◆ **Description of the task**
In the entries that follow, find the line containing "Image resolution: width=915"; from there, copy every line exactly through the line containing "The width and height of the screenshot is (1492, 840).".

Saved data entries

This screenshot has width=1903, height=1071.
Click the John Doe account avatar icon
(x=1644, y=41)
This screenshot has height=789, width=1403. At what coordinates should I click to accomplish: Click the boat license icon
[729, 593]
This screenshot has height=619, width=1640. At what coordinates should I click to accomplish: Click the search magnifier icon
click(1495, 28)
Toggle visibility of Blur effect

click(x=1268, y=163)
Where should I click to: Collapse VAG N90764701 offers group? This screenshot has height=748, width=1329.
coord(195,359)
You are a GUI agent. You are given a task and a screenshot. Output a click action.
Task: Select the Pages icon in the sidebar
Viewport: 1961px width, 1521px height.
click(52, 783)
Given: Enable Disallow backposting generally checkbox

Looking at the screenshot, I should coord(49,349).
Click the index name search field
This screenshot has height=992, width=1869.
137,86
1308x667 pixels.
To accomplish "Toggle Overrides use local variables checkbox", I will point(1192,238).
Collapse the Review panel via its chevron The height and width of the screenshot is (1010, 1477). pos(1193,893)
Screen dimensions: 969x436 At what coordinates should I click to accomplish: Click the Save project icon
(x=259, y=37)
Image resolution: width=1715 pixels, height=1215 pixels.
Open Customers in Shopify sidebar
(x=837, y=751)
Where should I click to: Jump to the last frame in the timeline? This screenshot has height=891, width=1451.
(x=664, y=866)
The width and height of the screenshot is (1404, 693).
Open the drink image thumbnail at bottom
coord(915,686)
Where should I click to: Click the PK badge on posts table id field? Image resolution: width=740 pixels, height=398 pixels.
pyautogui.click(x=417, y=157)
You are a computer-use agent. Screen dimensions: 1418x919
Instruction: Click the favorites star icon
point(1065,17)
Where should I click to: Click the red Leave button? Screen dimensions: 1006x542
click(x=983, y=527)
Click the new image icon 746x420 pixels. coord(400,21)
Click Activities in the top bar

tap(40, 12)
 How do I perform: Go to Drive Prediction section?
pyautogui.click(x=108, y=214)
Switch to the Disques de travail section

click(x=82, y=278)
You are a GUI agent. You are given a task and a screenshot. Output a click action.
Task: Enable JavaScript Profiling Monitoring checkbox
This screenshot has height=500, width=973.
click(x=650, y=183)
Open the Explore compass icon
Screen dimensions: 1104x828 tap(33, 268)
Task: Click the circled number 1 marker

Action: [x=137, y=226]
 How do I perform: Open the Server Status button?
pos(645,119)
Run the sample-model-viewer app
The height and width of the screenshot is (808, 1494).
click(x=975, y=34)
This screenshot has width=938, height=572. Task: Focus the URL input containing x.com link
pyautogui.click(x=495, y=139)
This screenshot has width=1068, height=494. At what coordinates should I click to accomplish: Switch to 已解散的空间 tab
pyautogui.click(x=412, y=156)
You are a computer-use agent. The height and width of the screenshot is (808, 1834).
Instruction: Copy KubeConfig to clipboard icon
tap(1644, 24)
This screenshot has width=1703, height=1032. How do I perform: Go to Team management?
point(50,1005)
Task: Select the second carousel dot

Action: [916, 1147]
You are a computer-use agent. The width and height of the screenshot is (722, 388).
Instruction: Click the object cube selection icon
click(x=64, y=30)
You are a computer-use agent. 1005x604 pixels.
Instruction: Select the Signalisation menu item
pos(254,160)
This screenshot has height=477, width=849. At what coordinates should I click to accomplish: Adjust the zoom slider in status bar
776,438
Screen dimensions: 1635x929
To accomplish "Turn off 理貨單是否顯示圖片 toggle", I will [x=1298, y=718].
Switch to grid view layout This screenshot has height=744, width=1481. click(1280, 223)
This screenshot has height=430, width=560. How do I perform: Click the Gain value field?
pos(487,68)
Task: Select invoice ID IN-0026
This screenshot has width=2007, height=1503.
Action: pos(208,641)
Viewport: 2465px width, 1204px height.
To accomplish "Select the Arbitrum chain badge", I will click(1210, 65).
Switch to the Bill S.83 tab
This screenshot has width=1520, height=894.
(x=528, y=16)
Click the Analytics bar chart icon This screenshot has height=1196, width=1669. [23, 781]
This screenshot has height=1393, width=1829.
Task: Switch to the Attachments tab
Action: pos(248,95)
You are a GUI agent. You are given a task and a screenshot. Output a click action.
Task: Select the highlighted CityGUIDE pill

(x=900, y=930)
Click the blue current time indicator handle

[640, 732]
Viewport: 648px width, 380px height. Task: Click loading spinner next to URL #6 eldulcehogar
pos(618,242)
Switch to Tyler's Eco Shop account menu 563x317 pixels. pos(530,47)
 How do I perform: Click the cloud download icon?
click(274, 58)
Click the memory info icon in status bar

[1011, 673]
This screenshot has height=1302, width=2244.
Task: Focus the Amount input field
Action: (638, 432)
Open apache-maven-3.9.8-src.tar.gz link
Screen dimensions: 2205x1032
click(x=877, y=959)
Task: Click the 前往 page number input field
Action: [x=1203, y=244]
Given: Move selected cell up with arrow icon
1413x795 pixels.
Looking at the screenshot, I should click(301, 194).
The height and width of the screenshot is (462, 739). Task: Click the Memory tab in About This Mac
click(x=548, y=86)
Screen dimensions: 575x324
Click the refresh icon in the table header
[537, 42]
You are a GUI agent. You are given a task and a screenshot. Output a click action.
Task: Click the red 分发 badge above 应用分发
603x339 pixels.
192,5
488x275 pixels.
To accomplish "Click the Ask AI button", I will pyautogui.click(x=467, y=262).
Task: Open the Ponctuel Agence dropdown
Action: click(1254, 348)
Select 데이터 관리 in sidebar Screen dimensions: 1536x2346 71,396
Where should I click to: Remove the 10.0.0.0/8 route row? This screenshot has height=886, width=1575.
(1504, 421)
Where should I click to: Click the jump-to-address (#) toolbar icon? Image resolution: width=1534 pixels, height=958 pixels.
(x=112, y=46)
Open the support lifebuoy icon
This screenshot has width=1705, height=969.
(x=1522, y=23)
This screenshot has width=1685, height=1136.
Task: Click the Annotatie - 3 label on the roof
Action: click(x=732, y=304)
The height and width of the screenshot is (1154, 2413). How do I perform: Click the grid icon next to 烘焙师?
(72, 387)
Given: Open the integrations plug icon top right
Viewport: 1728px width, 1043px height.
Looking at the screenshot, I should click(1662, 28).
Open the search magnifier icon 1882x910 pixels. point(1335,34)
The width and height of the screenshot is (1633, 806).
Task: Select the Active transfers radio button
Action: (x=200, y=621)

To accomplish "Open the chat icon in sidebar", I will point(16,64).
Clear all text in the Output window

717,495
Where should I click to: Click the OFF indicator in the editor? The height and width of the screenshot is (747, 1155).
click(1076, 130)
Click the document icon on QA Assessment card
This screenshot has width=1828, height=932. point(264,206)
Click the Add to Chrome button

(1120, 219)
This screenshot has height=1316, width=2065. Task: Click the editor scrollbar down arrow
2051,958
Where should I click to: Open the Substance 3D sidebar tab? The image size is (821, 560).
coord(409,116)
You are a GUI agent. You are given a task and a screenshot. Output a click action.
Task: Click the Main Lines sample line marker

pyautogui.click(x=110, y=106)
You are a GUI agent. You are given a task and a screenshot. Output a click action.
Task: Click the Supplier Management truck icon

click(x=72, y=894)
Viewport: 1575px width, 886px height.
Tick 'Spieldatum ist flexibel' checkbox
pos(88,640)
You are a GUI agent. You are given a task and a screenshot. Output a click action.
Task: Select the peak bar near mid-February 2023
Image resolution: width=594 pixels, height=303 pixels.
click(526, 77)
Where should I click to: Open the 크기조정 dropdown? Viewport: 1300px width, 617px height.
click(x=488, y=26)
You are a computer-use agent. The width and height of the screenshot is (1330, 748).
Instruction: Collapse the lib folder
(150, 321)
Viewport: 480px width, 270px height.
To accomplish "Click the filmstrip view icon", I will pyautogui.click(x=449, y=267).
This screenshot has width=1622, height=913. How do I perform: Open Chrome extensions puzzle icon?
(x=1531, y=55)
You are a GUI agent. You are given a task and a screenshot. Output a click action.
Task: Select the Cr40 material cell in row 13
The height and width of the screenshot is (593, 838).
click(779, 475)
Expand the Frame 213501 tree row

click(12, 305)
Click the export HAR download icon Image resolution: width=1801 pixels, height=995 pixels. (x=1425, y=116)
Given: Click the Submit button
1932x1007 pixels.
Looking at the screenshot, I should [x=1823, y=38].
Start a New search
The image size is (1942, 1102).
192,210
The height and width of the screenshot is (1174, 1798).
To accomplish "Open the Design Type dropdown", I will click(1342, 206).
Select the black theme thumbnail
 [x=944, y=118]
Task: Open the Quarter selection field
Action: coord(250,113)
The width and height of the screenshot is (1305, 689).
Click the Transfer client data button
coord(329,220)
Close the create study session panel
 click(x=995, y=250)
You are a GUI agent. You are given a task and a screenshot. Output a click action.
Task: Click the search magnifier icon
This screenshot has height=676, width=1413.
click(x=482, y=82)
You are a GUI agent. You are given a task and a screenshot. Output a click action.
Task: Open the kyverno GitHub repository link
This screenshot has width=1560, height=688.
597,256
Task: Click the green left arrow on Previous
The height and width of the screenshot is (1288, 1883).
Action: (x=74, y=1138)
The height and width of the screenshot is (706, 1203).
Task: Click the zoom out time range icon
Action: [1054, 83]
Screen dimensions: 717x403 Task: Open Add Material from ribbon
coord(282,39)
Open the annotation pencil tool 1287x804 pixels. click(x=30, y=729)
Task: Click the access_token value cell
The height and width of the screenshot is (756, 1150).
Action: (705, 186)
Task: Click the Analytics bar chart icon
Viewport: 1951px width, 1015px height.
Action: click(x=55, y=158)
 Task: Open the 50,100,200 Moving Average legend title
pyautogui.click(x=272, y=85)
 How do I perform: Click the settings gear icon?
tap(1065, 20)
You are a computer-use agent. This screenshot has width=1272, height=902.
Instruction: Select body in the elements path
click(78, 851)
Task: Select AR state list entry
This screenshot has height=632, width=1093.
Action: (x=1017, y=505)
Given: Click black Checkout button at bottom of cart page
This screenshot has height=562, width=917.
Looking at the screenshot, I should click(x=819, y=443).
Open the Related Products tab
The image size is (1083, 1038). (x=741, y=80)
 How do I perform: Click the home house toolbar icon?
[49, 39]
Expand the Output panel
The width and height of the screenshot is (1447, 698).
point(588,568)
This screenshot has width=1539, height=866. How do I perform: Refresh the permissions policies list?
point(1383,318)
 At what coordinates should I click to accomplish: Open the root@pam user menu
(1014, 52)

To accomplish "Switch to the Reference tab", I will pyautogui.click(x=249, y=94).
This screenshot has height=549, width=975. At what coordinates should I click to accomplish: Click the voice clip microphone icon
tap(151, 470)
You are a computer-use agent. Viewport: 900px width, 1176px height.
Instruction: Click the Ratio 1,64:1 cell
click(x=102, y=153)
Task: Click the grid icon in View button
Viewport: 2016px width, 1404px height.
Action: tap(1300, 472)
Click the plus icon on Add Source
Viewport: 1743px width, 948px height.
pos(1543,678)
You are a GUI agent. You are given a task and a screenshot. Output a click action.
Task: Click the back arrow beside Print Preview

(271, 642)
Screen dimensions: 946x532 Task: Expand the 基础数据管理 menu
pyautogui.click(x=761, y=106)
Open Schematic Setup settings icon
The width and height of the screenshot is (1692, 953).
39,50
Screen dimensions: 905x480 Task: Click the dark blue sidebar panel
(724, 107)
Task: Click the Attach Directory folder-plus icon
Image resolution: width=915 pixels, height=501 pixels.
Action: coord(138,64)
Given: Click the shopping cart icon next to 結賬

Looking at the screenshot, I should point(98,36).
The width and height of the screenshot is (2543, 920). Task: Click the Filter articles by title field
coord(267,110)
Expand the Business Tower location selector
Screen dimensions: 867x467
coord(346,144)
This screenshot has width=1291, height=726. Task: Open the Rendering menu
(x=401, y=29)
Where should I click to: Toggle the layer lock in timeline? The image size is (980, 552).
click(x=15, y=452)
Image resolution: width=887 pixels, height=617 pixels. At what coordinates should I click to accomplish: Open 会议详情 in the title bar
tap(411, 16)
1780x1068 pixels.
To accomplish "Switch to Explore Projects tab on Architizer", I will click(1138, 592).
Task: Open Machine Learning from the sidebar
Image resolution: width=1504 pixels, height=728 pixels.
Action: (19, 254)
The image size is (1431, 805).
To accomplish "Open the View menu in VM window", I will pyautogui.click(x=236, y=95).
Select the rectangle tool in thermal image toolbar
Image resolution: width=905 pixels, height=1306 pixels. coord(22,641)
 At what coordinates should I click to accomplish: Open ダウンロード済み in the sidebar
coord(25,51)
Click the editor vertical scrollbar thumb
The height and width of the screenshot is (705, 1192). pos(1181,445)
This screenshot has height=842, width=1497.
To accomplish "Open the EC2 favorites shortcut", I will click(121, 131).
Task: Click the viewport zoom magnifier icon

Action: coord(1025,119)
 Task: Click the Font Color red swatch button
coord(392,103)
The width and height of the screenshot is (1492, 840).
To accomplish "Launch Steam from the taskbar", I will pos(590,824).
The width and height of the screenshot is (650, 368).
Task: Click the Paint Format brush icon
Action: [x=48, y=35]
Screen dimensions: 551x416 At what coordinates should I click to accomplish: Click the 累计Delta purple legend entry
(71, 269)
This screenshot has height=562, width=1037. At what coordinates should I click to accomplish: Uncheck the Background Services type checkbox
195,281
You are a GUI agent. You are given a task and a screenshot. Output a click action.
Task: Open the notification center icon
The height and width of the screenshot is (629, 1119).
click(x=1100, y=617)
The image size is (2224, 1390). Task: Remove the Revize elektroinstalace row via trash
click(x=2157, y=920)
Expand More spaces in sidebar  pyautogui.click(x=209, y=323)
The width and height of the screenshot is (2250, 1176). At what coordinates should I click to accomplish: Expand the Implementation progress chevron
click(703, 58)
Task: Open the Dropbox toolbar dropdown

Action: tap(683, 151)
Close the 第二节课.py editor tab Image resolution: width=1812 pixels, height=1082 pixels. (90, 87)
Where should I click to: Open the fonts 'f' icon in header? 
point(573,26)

◆ **Written solution**
Image resolution: width=915 pixels, height=501 pixels.
Action: coord(138,64)
Given: Click the shopping cart icon next to 結賬

Looking at the screenshot, I should point(98,36).
The width and height of the screenshot is (2543, 920). Task: Click the Filter articles by title field
coord(267,110)
Expand the Business Tower location selector
Screen dimensions: 867x467
coord(346,144)
This screenshot has width=1291, height=726. Task: Open the Rendering menu
(x=401, y=29)
Where should I click to: Toggle the layer lock in timeline? The image size is (980, 552).
click(x=15, y=452)
Image resolution: width=887 pixels, height=617 pixels. At what coordinates should I click to accomplish: Open 会议详情 in the title bar
tap(411, 16)
1780x1068 pixels.
To accomplish "Switch to Explore Projects tab on Architizer", I will click(1138, 592).
Task: Open Machine Learning from the sidebar
Image resolution: width=1504 pixels, height=728 pixels.
Action: (19, 254)
The image size is (1431, 805).
To accomplish "Open the View menu in VM window", I will pyautogui.click(x=236, y=95).
Select the rectangle tool in thermal image toolbar
Image resolution: width=905 pixels, height=1306 pixels. coord(22,641)
 At what coordinates should I click to accomplish: Open ダウンロード済み in the sidebar
coord(25,51)
Click the editor vertical scrollbar thumb
The height and width of the screenshot is (705, 1192). pos(1181,445)
This screenshot has height=842, width=1497.
To accomplish "Open the EC2 favorites shortcut", I will click(121, 131).
Task: Click the viewport zoom magnifier icon

Action: coord(1025,119)
 Task: Click the Font Color red swatch button
coord(392,103)
The width and height of the screenshot is (1492, 840).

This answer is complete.